一か八か、この場から仕掛けるか? いや、行ける可能性もないではないが、それでは完全に博打となってしまう。感覚的には二十メートルであってもギリギリのはずだ。
「ばっふ!」
見たところ、火柱の威力自体は大火球ほどではなさそうだが、真下から噴き上げる炎に対し、ベア吉の鎧も、【泡の壁】も、カーゴの金属外装も効果は薄いだろう。
おいそれと喰らってしまって良いような攻撃ではない。
こっちが足を止めたのに気をよくしたか、ヌッペラウオは、連射してきていた大火球に替わり、地面から噴き上がる火柱を連発し始め、ベア吉はカーゴを牽きながら右往左往させられてしまう。
目標地点に真っ赤な輪が描かれるという前兆があるため、躱すだけならばどうにかなるのだが、行く手を遮るように次から次へと噴き上がる火柱のせいで前へ進むことができなくなった。
それどころか、じりじりと後ろへ下がらされている。
ふと気付く。
回避に集中しているベア吉も、カーゴの操縦をしている月子もまだ気付いていないらしい。
大穴の縁に並んでいる二匹のヌッペラウオのうち、一方が大口を開けていた。
どうやら、この間断なく続いている火柱攻撃はたった一方によるものだったようだ……いや、それは今考えることじゃない。奴は何をしようとしている? 大火球を吐くときより更に大きく開けられた口で……。中に炎は見えない……が、よく見えれば、微かに光っているような? 光?
「ヤバイ! 全力で防御……いや、逃げろおおおぉ!!」
絶叫に反応し、ベア吉とカーゴが火柱を大きく躱して飛び退いたとき、その攻撃が放たれた。
見た目は小さな光の玉だ。
スピードも遅く、ゆるやかな山なりで投げられた野球のスローボールといった印象である。

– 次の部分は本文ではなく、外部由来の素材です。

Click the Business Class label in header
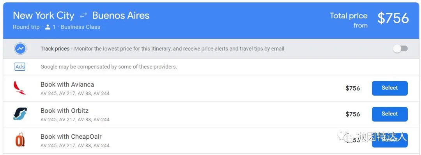click(80, 27)
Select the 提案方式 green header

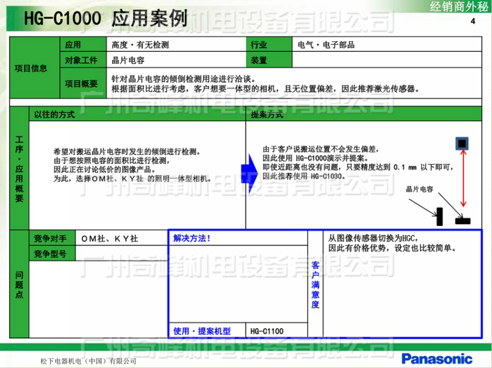pyautogui.click(x=364, y=115)
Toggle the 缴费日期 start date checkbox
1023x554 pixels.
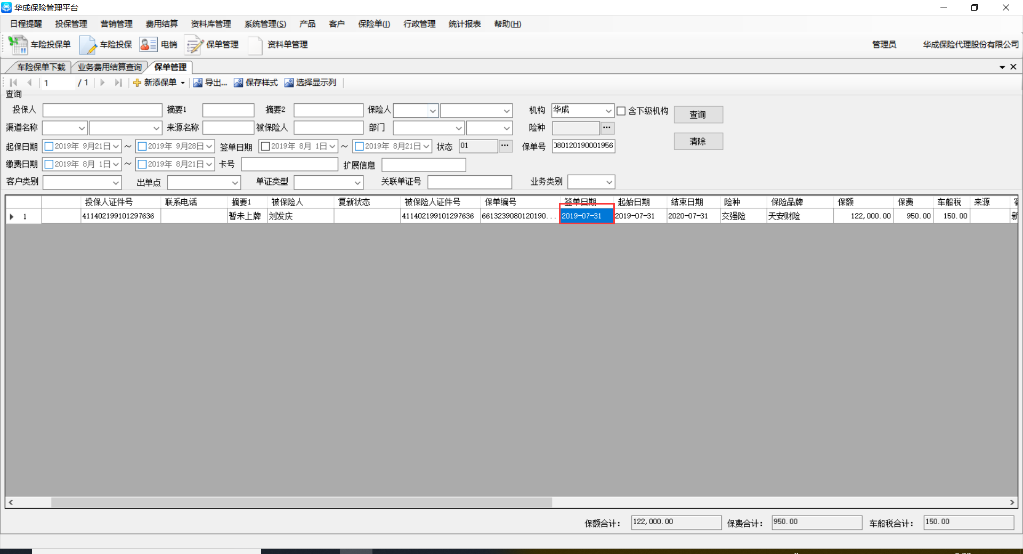(49, 164)
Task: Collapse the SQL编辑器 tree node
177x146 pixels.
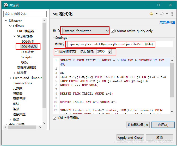Action: 15,36
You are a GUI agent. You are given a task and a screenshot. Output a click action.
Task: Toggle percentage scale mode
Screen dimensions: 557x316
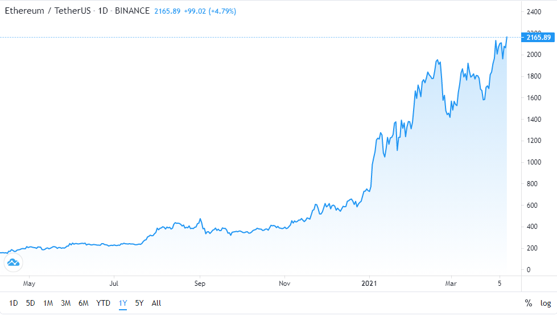(529, 303)
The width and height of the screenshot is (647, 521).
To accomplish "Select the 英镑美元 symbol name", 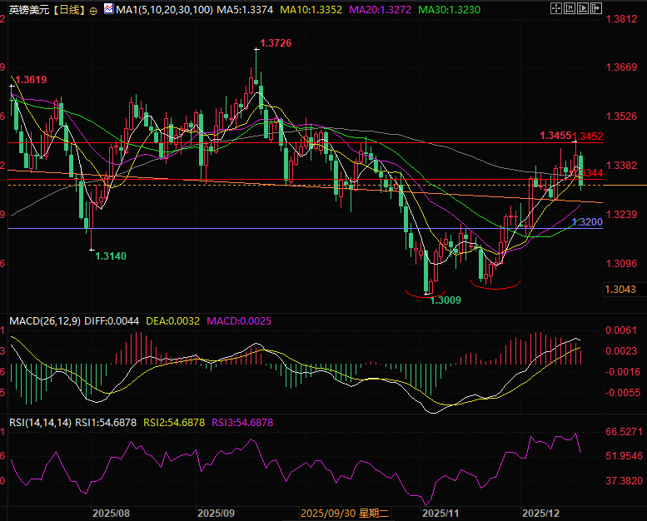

【岩石の盾】と石壁を、いつもより手早く乱雑に、ただ頑丈なだけの防御壁として展開しつつ、そこから思いっきり離れていこうとするベア吉とカーゴビートル。分厚い岩の壁に視界が遮られ、光の玉は林立する石壁の向こうへ消えていってしまう。
――音も、形も、衝撃も、何もなかった。
――何も感じなかった。
音だと認識できない爆音、色や形だと認識できない爆炎、衝撃だとすら認識できない爆風……あまりにも強すぎたそれらを何一つ感じることさえできず、即席の防御壁を構成していた大量の瓦礫と共に、僕たちは一瞬で吹き飛ばされていたのだった。